Across the entries, how many lines have the string "agent" in them? Reply with only a number.

[Opening Data listing section]

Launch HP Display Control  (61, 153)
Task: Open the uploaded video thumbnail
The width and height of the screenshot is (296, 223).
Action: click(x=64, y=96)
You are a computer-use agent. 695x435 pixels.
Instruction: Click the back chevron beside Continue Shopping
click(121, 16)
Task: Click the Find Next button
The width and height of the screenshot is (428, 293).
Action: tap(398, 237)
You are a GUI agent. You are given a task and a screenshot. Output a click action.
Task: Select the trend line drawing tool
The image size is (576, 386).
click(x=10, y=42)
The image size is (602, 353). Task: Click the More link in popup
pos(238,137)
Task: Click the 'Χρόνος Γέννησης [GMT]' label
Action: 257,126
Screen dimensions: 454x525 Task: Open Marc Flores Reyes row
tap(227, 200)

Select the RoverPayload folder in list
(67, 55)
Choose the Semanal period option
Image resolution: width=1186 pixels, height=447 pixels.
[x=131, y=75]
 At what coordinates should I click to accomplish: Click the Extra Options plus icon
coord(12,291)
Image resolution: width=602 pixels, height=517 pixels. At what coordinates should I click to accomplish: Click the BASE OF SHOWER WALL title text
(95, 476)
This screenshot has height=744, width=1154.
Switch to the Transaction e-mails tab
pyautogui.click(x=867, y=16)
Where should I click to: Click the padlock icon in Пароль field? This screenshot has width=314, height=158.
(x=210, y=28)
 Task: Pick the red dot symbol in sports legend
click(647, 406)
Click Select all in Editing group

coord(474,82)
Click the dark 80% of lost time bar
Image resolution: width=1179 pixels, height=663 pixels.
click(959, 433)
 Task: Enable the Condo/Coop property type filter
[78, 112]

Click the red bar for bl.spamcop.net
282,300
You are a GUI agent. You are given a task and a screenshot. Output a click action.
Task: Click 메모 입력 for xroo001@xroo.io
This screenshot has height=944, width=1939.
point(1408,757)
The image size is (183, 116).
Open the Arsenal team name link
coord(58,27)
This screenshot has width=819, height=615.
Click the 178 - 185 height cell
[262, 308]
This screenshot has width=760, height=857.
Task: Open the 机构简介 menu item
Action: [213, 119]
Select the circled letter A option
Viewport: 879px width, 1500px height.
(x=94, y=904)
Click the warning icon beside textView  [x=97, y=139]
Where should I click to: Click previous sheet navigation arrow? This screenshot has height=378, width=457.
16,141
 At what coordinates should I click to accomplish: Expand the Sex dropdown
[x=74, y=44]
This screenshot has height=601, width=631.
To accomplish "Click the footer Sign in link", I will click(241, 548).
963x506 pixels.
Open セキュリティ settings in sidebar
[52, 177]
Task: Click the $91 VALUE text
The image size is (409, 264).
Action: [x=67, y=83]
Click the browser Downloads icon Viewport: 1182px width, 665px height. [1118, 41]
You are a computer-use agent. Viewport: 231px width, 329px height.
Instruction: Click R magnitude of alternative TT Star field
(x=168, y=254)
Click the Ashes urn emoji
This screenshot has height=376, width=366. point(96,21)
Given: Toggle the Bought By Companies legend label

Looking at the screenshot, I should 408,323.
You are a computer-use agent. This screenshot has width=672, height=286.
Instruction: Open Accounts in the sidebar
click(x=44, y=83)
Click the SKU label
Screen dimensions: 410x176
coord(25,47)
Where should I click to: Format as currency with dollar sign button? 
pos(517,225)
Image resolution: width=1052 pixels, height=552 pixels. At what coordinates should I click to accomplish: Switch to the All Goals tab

[Closing Data listing section]

(Exercise answer): 5